CMarkup UTF16To8 Method

static int CMarkup::UTF16To8(
  char *pszUTF8,
  const unsigned short* pwszUTF16,
  int nUTF8Count
  );

UTF16To8 converts the UTF-16 string in pwszUTF16 to UTF-8 in the pszUTF8 string buffer. It uses the same arguments as the ANSI C wcstombs function, but instead of converting to the locale charset it converts to UTF-8.

Update December 17, 2008: With CMarkup release 10.1 the UTF-16 string type in the UTF16To8 and UTF8To16 functions changed from wchar_t* to unsigned short*, since wchar_t means UTF-32 on Linux and OS X.
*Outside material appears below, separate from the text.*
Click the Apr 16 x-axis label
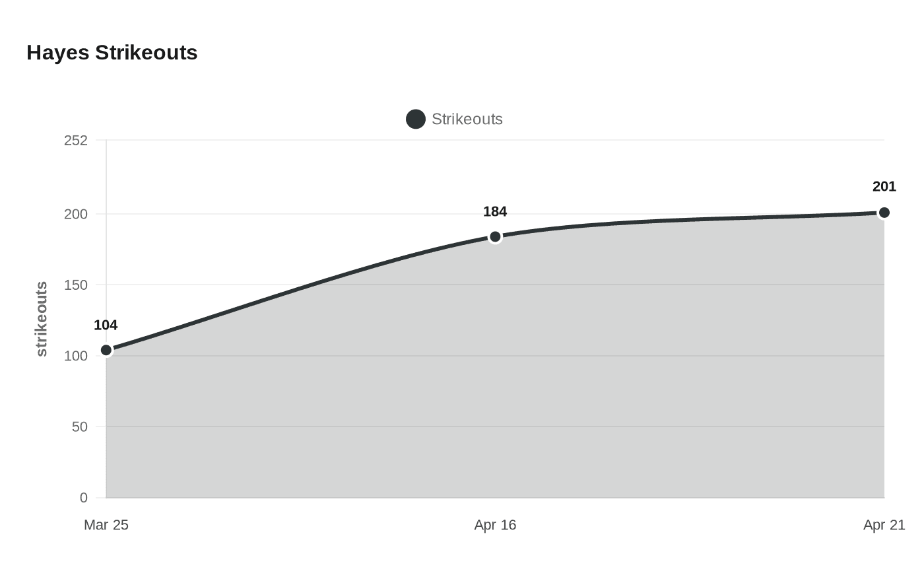This screenshot has height=581, width=924. 495,525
The pwszUTF16 source must be a null-terminated UTF-16 string. If pszUTF8 is NULL, the number of bytes required is returned and nUTF8Count is ignored. Otherwise pszUTF8 is filled with the result string. nUTF8Count is the byte size of pszUTF8 and must be large enough to allow for a null-terminator in pszUTF8 if a null-terminator is desired. The number of bytes (excluding NULL) is returned.
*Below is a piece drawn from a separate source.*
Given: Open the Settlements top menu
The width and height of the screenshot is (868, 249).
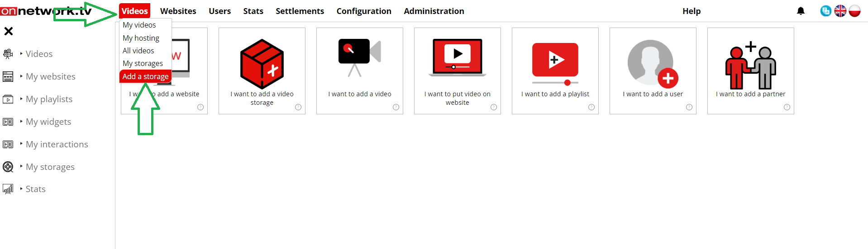Looking at the screenshot, I should pyautogui.click(x=300, y=11).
The following example converts the Treble Clef character from UTF-16 to UTF-8, and then back to UTF-16. This is an example of a (rare) character that requires a surrogate pair in UTF-16 (see UTF-16 Files and the Byte Order Mark (BOM)) and 4 bytes in UTF-8. Note that the 5 passed into UTF16To8 allows for the null-terminator (which is important for the strcmp check and to generate the null-terminator in the UTF-16 result of UTF8To16).

unsigned short szUTF16[3] = { 0xD950, 0xDF21, 0 };
char szUTF8[5];
int nUTFLen = CMarkup::UTF16To8(szUTF8,szUTF16,5); // 0x64321
Check( strcmp(szUTF8,"\xF1\xA4\x8C\xA1") == 0 );
unsigned short szUTF16Result[3];
nUTFLen = CMarkup::UTF8To16(szUTF16Result,szUTF8,nUTFLen+1);
Check( szUTF16Result[0] == szUTF16[0] );

UTF16To8 and UTF8To16 have no dependencies and can be used in place of the MultiByteToWideChar and WideCharToMultiByte Win32 APIs which do not support UTF-8 on Windows 9X, NT3.5 and versions of CE, and are not available on other platforms.